De son exposé sur vidéo-conférence, Dr Emmanuel Martin, membre du Conseil d’Administration du CDE, conseille aux commerçants locaux aux frontières d’être des leaders et à l’Etat de leur faciliter la tâche pour que ces marchants échangent même avec les vendeurs ambulants. ‘’ Cela va créer de l’emploi, de la croissance’’, poursuit-il. Selon lui, on met les bâtons dans les roues aux commerçants transfrontaliers qui ont de la bonne volonté par des procédures administratives or ‘’ il faut faciliter les choses pour que le commerce se développe’’, a conclu Dr Emmanuel Martin.

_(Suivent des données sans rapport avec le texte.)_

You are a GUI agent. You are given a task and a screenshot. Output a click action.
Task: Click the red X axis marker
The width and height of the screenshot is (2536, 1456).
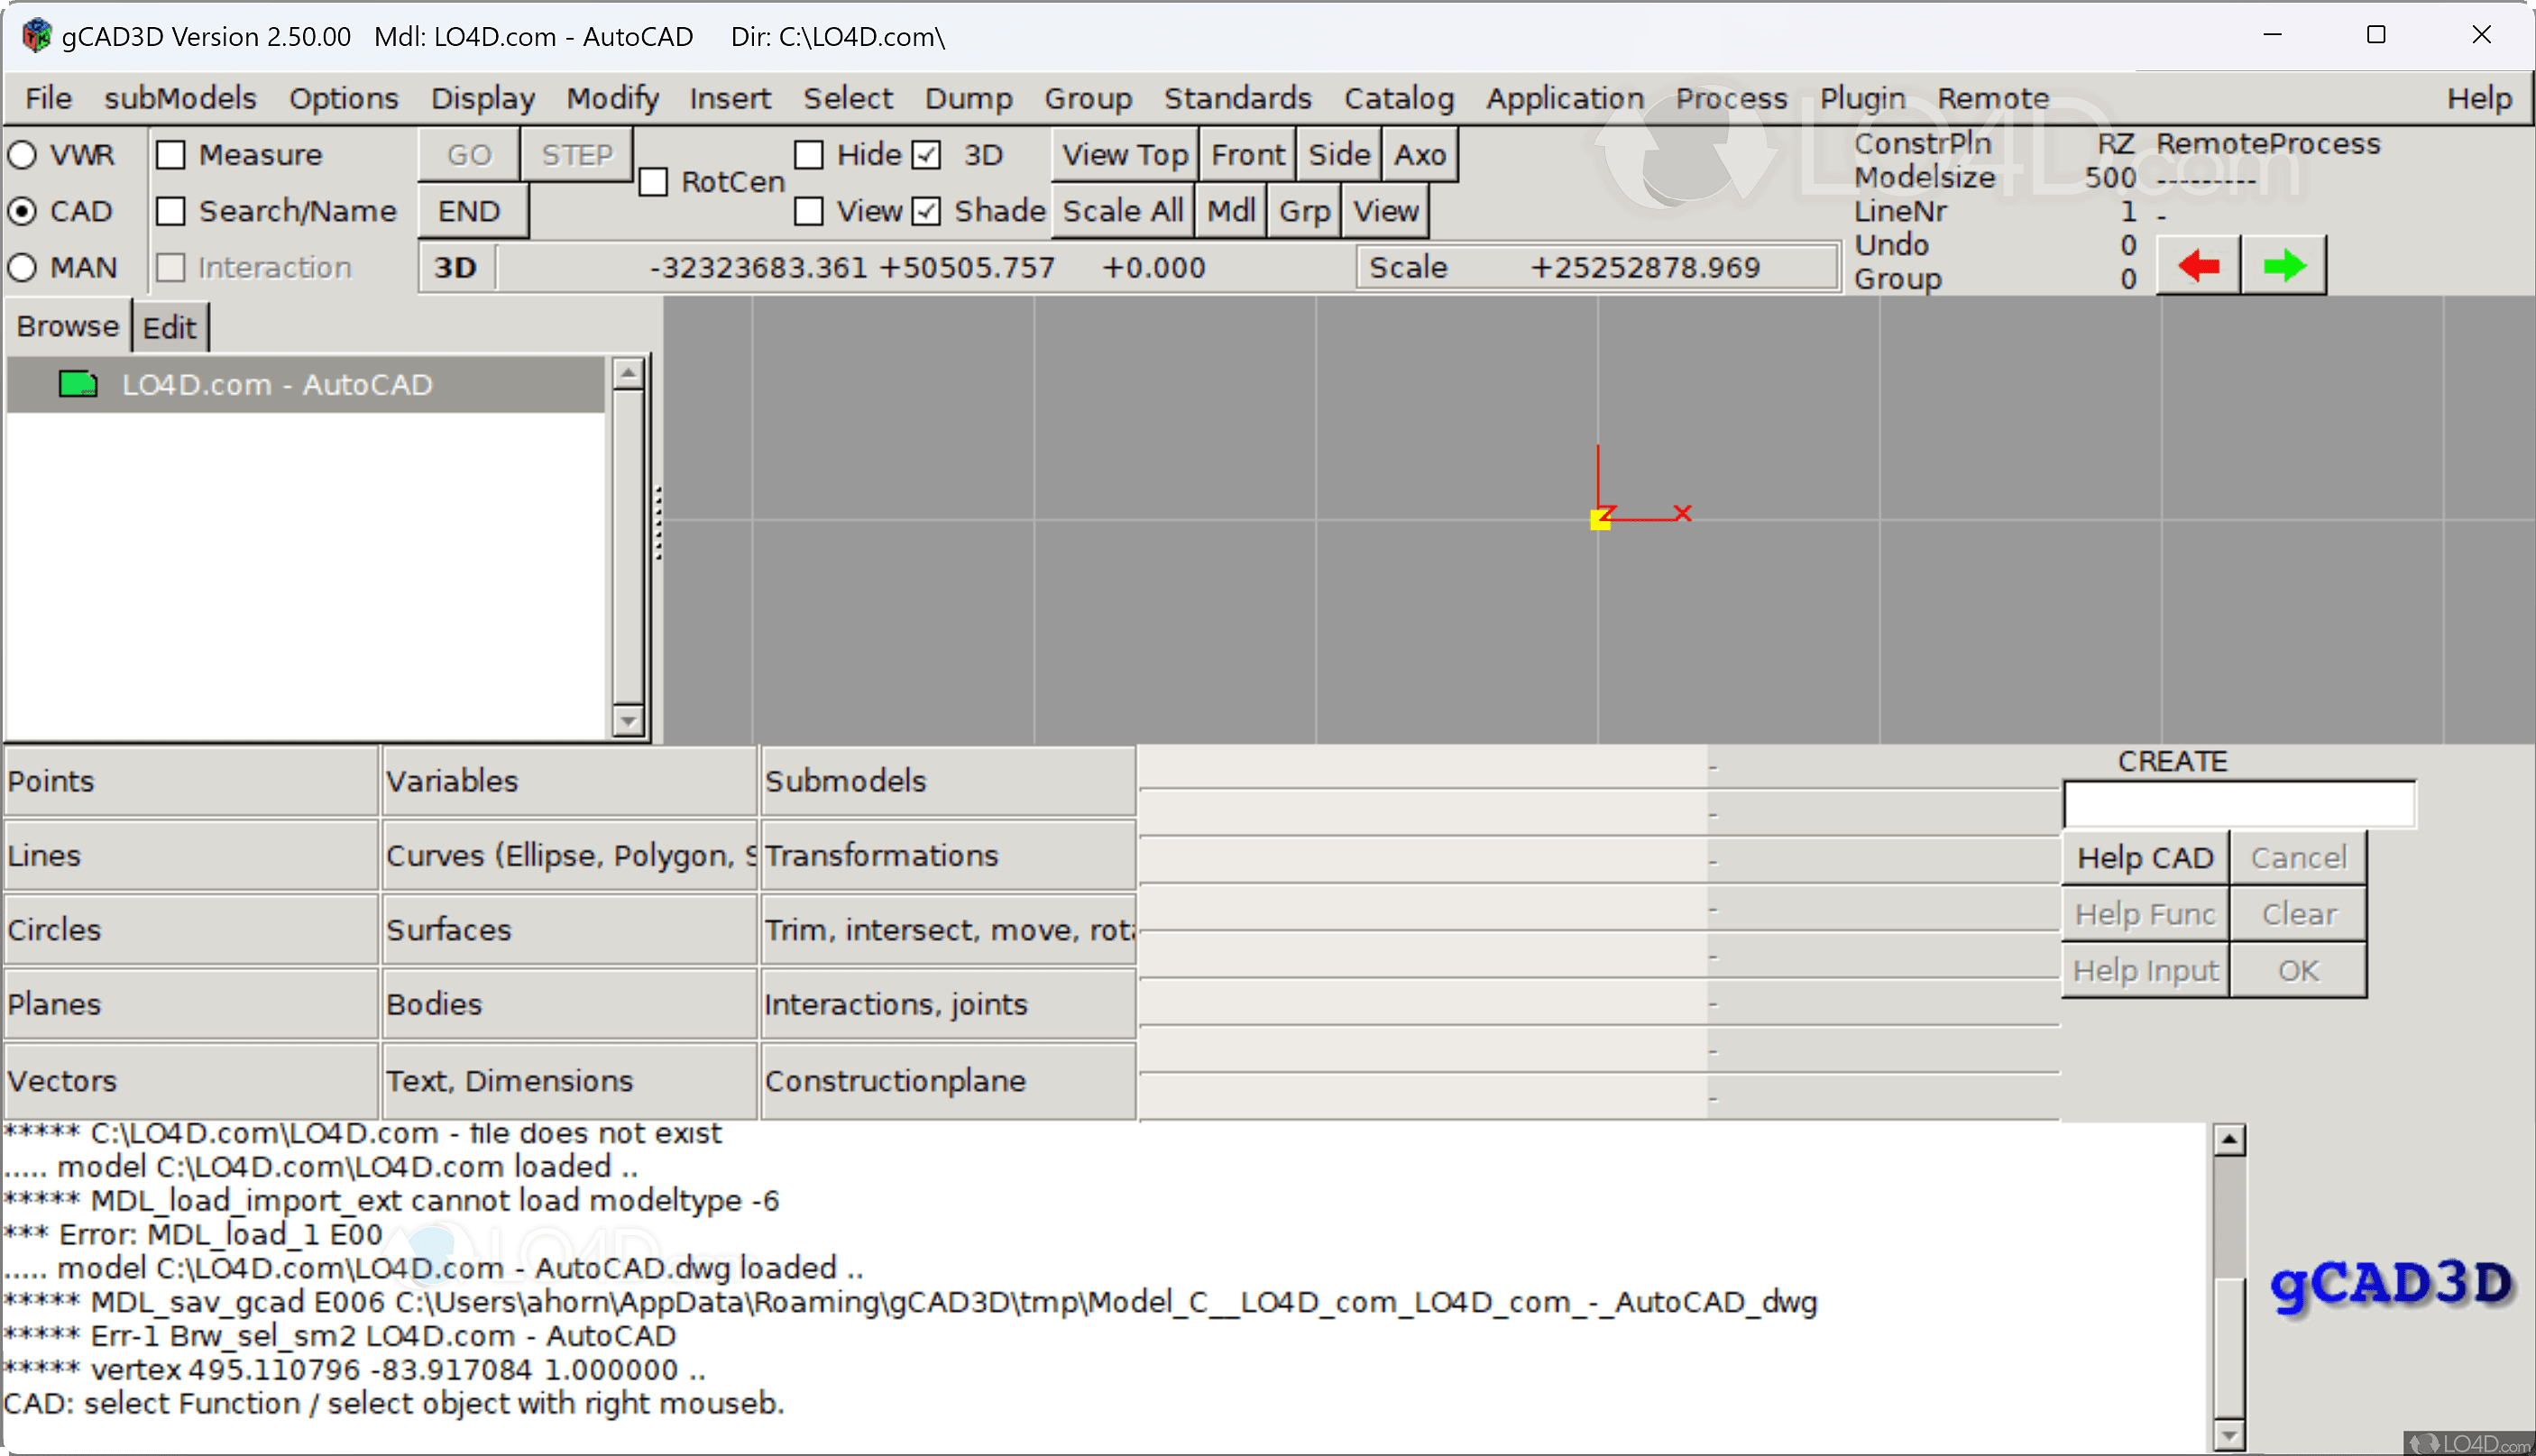[x=1683, y=513]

‘’ Les frontières remplissent trois fonctions principales à savoir la fonction légale, lafonction fiscale et la fonction de contrôle’’, indique le Professeur Leonidas Ndayizeye, enseignant à l’université du Burundi et membre du Conseil consultatif du CDE Great Lakes.

Pour lui, même si le commerce transfrontalier est majoritairement informel, cela ne signifie pas que ce genre de commerce est inutile et illégal.

Au Burundi, les estimations de l’’Institut de Statistiques et d’Etudes Economiques du Burundi ‘’ISTEEBU’’ et de la Banque de la République du Burundi ‘’BRB’’ informent qu’en 2018, les échangent transfrontaliers informels s’évaluent à 92 815,9 millions de Fbu. Ainsi pour le Professeur Leonidas Ndayizeye, ce commerce transfrontalier constitue un des aspects importants de l’environnement social et économique. ‘’ Ce commerce agit au moins sur deux aspects cruciaux de la sécurité  alimentaire à savoir l’accessibilité de la nourriture et sa disponibilité’’, précise le Professeur Leonidas Ndayizeye.

Et parmi les défis du commerce transfrontalier se trouvent la pauvreté en infrastructures, l’existence des conflits et les barrières non-tarifaires. Pour venir à bout de ces contraintes, le Professeur Leonidas Ndayizeye recommande la suppression des taxes trop élevées et la création des Zones d’Activités Transfrontaliers ‘’ZAT’’ afin d’éviter les agents de l’Etat qui exigent des pots-de-vin et les procédures administratives longues.